### WORK INSTRUCTION
In the data below, find the line containing "Image resolution: width=593", then set down that line and every later line up to and including the line containing "You are a computer-use agent. The", exactly.

Records drawn from a dataset:
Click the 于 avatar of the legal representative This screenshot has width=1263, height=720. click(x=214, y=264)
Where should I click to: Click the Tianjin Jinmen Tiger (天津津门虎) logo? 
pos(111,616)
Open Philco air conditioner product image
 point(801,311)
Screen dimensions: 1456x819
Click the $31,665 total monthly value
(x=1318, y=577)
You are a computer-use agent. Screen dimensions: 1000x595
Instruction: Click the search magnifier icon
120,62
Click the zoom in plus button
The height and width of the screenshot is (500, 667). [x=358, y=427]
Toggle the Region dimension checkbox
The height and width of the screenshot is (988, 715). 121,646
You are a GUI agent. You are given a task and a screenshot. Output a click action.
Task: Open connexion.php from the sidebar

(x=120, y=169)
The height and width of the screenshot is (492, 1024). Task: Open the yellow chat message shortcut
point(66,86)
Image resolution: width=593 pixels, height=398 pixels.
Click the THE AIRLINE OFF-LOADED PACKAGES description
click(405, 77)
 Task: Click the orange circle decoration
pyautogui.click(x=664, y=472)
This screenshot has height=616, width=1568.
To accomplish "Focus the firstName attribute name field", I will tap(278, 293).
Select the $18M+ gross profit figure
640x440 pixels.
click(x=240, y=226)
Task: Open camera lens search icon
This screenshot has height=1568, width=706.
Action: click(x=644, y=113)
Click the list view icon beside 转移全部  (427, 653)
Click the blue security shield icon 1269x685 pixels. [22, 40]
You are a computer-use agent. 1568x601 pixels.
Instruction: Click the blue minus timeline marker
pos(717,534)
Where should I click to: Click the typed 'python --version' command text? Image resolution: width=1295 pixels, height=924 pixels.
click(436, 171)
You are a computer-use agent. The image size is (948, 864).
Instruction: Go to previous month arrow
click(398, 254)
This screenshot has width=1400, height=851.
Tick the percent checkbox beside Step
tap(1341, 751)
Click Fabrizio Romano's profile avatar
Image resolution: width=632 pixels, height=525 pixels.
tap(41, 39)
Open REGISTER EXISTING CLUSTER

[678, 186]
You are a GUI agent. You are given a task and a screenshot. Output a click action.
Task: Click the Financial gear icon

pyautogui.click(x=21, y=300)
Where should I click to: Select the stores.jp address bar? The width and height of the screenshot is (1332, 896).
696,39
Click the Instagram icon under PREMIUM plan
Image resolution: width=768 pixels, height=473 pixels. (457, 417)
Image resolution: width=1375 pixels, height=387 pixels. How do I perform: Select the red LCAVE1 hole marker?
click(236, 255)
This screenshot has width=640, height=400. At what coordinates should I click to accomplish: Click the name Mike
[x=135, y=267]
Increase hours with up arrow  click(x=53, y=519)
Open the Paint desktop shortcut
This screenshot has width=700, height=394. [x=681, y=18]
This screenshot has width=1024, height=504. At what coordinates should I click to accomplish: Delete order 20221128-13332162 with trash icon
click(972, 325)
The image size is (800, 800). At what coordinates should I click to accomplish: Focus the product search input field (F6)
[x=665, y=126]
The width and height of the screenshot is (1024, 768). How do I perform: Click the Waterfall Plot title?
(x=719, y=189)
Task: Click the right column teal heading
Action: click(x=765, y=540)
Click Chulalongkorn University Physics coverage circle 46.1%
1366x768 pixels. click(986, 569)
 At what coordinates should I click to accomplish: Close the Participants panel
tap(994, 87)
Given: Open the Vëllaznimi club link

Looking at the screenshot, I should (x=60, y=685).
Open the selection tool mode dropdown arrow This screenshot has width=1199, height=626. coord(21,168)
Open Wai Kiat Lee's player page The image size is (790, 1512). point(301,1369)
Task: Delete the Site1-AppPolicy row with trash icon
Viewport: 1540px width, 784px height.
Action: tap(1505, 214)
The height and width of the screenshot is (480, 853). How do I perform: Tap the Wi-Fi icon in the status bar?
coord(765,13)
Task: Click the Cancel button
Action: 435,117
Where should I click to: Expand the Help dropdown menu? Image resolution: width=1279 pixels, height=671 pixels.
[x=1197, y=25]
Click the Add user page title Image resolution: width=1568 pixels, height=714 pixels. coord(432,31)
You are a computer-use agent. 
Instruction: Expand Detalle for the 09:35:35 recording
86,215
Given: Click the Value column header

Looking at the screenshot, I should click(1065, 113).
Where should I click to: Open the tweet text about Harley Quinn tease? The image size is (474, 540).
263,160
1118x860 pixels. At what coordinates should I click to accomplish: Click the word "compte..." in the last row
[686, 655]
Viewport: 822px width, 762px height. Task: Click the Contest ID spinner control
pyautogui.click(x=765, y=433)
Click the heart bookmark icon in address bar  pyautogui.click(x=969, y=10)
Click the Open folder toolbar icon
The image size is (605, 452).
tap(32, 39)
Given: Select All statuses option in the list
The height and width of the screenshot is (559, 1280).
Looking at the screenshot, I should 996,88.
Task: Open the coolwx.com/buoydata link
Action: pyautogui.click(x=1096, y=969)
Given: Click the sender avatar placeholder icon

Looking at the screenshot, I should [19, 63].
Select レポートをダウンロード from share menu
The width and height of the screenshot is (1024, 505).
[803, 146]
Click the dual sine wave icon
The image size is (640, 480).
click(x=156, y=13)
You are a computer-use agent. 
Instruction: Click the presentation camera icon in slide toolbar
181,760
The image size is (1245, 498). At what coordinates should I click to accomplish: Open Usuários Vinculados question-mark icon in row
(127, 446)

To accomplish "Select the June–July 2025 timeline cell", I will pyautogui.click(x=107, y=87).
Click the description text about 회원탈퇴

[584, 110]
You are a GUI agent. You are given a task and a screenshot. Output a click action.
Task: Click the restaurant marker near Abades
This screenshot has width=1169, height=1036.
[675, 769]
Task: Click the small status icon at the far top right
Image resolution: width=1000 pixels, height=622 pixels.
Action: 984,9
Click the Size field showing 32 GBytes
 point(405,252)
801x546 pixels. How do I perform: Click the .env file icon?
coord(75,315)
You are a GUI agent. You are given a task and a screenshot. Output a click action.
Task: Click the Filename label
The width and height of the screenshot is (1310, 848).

### ANSWER
Image resolution: width=593 pixels, height=398 pixels.
Click the THE AIRLINE OFF-LOADED PACKAGES description
click(405, 77)
 Task: Click the orange circle decoration
pyautogui.click(x=664, y=472)
This screenshot has height=616, width=1568.
To accomplish "Focus the firstName attribute name field", I will tap(278, 293).
Select the $18M+ gross profit figure
640x440 pixels.
click(x=240, y=226)
Task: Open camera lens search icon
This screenshot has height=1568, width=706.
Action: click(x=644, y=113)
Click the list view icon beside 转移全部  (427, 653)
Click the blue security shield icon 1269x685 pixels. [22, 40]
You are a computer-use agent. 1568x601 pixels.
Instruction: Click the blue minus timeline marker
pos(717,534)
Where should I click to: Click the typed 'python --version' command text? Image resolution: width=1295 pixels, height=924 pixels.
click(436, 171)
You are a computer-use agent. The image size is (948, 864).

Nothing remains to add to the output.